I have gotten some requests for tips on HDR. My question is do you think I am good enough
to make a tutorial? Here is some of my work. Let me know what you think.


----------



## amolitor (Jul 7, 2013)

Actually you don't really need to be particularly good at a task, to make a tutorial. What matters is that you're good at explaining things, and don't say stuff that's wrong.


----------



## mwild (Jul 7, 2013)

Even though I'm not the hugest fan of HDR photos...  you do them very well and I'd say rock the tutorial!


----------



## Overread (Jul 7, 2013)

amolitor said:


> Actually you don't really need to be particularly good at a task, to make a tutorial. What matters is that you're good at explaining things, and don't say stuff that's wrong.
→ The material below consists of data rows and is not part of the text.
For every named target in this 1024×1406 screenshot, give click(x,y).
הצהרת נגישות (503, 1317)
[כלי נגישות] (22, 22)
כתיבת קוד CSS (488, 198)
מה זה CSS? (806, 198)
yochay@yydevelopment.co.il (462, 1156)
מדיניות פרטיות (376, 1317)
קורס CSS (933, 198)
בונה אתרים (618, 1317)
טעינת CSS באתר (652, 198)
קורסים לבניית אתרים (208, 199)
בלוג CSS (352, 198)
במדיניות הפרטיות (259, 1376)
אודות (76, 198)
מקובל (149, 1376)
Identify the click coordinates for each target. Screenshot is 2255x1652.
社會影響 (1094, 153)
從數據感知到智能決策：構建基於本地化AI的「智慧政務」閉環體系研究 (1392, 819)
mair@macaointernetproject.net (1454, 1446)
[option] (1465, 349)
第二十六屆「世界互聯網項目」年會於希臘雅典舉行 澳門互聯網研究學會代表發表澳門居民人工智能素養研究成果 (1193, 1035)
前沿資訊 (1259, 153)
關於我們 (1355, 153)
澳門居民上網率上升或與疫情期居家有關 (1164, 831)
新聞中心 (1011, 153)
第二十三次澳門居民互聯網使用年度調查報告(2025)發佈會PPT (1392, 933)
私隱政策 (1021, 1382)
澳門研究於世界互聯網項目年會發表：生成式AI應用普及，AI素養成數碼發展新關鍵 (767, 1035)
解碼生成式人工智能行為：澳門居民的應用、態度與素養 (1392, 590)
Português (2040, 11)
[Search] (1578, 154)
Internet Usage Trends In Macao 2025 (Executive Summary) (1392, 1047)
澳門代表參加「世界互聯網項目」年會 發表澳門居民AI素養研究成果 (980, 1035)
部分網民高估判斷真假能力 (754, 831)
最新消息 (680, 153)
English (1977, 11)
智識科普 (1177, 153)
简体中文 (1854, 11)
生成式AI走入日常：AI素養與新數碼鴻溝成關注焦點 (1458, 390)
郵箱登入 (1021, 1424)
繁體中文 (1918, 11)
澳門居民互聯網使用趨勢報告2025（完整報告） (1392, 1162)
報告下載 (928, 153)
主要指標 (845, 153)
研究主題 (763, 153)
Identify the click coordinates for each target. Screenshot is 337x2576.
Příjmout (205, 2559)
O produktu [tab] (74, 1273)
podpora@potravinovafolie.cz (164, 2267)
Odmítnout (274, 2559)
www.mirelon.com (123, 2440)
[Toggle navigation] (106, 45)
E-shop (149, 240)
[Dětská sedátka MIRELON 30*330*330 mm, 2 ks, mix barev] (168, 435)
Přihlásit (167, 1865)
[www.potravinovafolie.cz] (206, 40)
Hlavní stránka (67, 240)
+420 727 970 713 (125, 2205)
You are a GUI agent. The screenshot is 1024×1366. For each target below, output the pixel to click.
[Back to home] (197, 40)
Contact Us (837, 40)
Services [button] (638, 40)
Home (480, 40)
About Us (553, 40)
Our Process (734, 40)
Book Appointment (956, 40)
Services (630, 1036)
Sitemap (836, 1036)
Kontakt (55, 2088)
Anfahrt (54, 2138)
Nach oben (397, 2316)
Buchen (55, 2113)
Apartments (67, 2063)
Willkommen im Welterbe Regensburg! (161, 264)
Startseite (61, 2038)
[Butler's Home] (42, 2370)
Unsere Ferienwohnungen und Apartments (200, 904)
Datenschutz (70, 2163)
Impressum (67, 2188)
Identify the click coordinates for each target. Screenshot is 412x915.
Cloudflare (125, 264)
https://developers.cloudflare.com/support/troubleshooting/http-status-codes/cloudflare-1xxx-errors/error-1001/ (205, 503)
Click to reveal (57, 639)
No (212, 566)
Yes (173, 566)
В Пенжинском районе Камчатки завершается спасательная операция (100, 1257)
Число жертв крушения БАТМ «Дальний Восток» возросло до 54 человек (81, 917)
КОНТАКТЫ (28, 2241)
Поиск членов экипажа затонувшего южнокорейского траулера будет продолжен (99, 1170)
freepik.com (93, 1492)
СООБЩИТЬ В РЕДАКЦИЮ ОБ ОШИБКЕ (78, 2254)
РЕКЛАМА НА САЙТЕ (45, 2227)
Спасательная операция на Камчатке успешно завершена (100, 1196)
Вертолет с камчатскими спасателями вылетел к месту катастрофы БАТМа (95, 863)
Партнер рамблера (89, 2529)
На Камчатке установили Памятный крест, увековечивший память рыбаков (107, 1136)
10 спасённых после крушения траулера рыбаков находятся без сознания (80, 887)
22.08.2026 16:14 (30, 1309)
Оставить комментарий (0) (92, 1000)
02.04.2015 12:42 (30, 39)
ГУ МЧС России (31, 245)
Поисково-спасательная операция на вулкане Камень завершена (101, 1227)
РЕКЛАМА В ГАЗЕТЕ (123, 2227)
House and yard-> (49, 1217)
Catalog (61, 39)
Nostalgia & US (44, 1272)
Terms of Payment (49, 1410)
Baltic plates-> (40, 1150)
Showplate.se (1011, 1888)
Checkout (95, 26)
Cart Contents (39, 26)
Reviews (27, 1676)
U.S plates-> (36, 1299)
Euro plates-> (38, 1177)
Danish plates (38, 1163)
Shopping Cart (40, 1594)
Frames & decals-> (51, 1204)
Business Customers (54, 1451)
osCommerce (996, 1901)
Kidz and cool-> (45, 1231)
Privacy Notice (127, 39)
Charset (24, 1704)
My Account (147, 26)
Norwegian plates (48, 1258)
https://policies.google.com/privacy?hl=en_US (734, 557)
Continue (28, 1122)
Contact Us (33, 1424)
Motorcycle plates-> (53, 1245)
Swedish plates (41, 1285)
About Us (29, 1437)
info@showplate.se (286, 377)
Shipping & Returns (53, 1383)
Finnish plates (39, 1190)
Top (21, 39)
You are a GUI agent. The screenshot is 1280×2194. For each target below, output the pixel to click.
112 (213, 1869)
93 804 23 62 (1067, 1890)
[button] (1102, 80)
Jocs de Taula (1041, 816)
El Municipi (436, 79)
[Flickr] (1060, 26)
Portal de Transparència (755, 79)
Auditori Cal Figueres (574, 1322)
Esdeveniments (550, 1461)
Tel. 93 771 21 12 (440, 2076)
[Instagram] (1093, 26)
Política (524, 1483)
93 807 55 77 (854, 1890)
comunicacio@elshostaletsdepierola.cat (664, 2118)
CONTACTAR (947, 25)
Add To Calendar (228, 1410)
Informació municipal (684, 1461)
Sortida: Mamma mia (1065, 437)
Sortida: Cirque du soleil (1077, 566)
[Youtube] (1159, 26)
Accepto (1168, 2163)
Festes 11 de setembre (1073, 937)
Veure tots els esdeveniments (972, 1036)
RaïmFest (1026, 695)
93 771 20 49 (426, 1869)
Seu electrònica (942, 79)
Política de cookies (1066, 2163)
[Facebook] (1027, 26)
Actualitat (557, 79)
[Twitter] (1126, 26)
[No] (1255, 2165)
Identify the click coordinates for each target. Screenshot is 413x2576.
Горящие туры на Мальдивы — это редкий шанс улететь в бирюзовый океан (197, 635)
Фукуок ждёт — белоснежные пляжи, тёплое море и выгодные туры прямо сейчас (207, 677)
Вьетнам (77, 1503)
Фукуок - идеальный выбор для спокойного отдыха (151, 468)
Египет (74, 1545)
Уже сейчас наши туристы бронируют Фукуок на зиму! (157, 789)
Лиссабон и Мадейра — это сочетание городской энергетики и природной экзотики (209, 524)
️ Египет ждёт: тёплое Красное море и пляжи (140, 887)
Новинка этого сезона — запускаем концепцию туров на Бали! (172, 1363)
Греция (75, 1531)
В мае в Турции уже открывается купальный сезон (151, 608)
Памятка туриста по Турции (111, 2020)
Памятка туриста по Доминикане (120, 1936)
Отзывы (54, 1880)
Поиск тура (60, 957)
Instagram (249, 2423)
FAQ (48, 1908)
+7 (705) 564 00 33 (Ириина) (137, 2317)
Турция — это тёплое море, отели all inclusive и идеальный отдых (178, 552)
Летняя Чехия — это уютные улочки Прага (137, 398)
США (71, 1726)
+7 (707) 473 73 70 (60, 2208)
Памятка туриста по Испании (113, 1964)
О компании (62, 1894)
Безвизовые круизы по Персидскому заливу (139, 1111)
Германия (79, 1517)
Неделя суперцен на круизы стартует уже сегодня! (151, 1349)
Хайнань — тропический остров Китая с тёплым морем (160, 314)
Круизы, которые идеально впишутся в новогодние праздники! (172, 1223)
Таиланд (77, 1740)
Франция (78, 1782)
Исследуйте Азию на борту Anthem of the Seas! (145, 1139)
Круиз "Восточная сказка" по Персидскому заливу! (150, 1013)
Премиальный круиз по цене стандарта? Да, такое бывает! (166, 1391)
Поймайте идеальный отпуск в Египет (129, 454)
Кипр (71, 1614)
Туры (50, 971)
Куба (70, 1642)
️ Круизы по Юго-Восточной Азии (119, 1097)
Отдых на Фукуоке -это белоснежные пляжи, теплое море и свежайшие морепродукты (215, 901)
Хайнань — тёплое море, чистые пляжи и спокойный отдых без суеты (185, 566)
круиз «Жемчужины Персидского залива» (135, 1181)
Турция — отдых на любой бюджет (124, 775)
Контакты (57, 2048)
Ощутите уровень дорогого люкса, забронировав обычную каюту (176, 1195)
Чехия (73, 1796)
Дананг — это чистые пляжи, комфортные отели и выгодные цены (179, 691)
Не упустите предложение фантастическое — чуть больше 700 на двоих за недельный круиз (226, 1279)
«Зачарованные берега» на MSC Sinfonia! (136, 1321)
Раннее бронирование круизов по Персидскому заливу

Aye many of the best teachers are not always the best skilled - and many who are the best skilled are not always any good at teaching it. 

There is, of course (as in all things) thresholds - you have to have some experience and ability to teach and in the creative world also an element of experimentation. It's often something that annoys me (esp with a lot of beginner tutorials*) when only a single approach is mentioned and its given the air that its the on and only way. If you're teaching your "style" of photography that is fine, your style has its one defined way - but be sure to make sure that you're clear that its your style that you're teaching (if you so choose to take this approach) and not the "gospel" method for the situation. 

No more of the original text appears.